Медленно и неохотно Вилли Веглер приходил в сознание. Глухой мрак в его венах постепенно отступал перед приливом вновь овладевавших им жизненных сил.

У Веглера не было никаких разумных оснований возвращаться к жизни. Он был обречен. Даже когда сознание поглотила темная пропасть, душа его, вероятно, знала это. Для него уже не было ни спасения, ни надежды на чудо, ни выхода, который мог бы неожиданно указать ему человек или бог. Государство, весь уклад жизни, армия, свод законов, полиция, тюремщики, судьи – все существовало только для того, чтобы обречь его на смерть, – и он действительно был уже обречен.

И кто знает, почему он еще не умер от кусочка свинца, который всадил ему в живот Роберт Латцельбургер. Ничто не привязывало его к жизни, у него не было ни надежд, ни будущего. А это, как подтвердит любой врач, имеет существенное влияние на химические процессы в организме. Быть может, его поддерживал единственный оставшийся в нем жизненный стимул – любопытство. Веглер не успел завершить важное дело, и душе его хотелось знать, что будет потом. В ту секунду, когда он упал на горячую землю и весь мир бешено завертелся перед его глазами, в сознании его пронесся крик: «Что же дальше?..» Ткацкий станок его мозга в это мгновение остановился, но кончик нити болтался на весу, ища, за что бы зацепиться. И сейчас, когда темная волна медленно отхлынула от его тела и тупая боль обозначила возвращение к жизни после глубокого провала, во время которого замерли все ощущения, мысли, злость и желания, в мозгу его, все ускоряя темп, застучали те же слова: «Что же дальше?..»

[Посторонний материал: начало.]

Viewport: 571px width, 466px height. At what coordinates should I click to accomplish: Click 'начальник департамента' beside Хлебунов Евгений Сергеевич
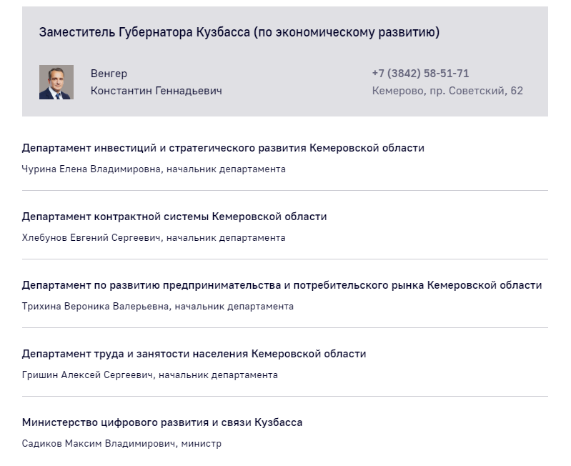(226, 238)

Он лежал в бредовой полудреме, лениво и вяло воскрешая в памяти последнее безумное мгновение своей сознательной жизни. Все это было словно чужое, невероятно далекое, тонувшее в мутной дымке пространства: крики, ослепительная вспышка, тонкий пронзительный визг Берты Линг, гул английских «стерлингов» высоко в небе. Так он лежал, словно выбравшись из гигантской темной трубы, и боль, память, тоска и любопытство медленно-медленно возвращались к нему из бесконечного пространства, неся с собой сознание и жизнь.

Он со стоном шевельнулся в постели. Сестра Вольвебер, которая лежала на полу, подстелив под себя одеяло, на мгновение открыла глаза, потом снова задремала.

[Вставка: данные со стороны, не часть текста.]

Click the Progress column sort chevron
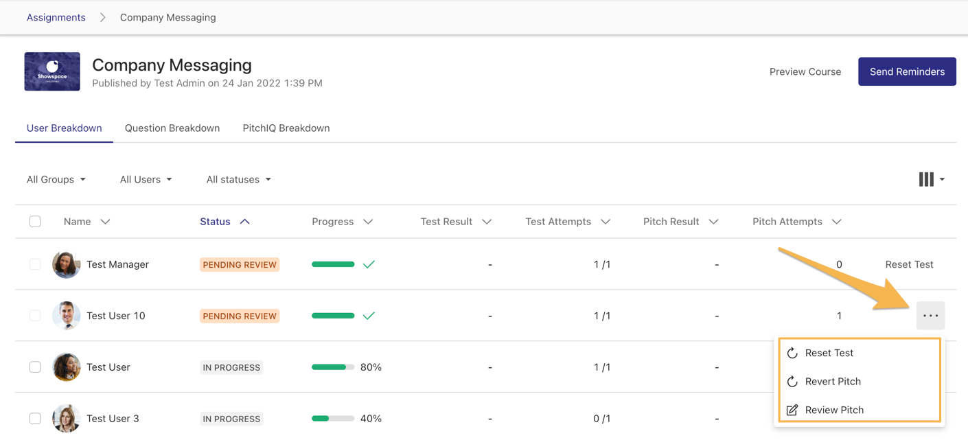The image size is (968, 440). pos(368,222)
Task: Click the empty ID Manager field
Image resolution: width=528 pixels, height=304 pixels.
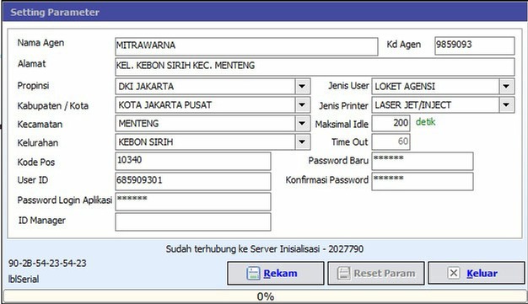Action: point(193,221)
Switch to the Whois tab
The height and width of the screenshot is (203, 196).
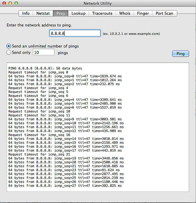125,13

А «стерлинги» к этому времени уже опустились на английскую землю. Летчики докладывали начальству о полете.

Глава пятая
1

3 часа 35 минут ночи.

Все было совершенно непонятно, и пастор Фриш не знал, как отнестись к происходящему. Час назад он вышел из механического цеха бок о бок с эсэсовцем Зиммелем. (В ноздрях его уже стоял запах концлагеря, по вдруг захолодевшей спине поползли мурашки.) Он шел молча, смиренный, упрямо-спокойный, думая лишь о том, что у человека в крайнем случае остается одно неотъемлемое право: перед смертью плюнуть в лицо палачам.

Все оказалось не так, как он ожидал. Зиммель ввел его в одну из комнат административного корпуса. Там он увидел своих сожителей по бараку; они преспокойно клевали носами. Оставив его, Зиммель ушел. Фриш с острым, почти болезненным чувством облегчения мгновенно понял, что каким-то образом ему дарована отсрочка. И хотя сердце его бешено заколотилось, а ладони покрылись горячей испариной, мозг работал четко и спокойно.

У подпольщика есть одна биологическая особенность: он вдвойне человек и в то же время получеловек, он герой, он же и хорек, охотящийся за крысами. И в жажде сведений, которые могли бы пригодиться, Фриш пытался ориентироваться в этих странных обстоятельствах, – но осторожно и хитро. Он кивнул остальным и сел с кривой улыбочкой, так часто появлявшейся у него на губах в последние дни. Все закивали ему в ответ, обрадовавшись его появлению. Он свернул самокрутку и закурил.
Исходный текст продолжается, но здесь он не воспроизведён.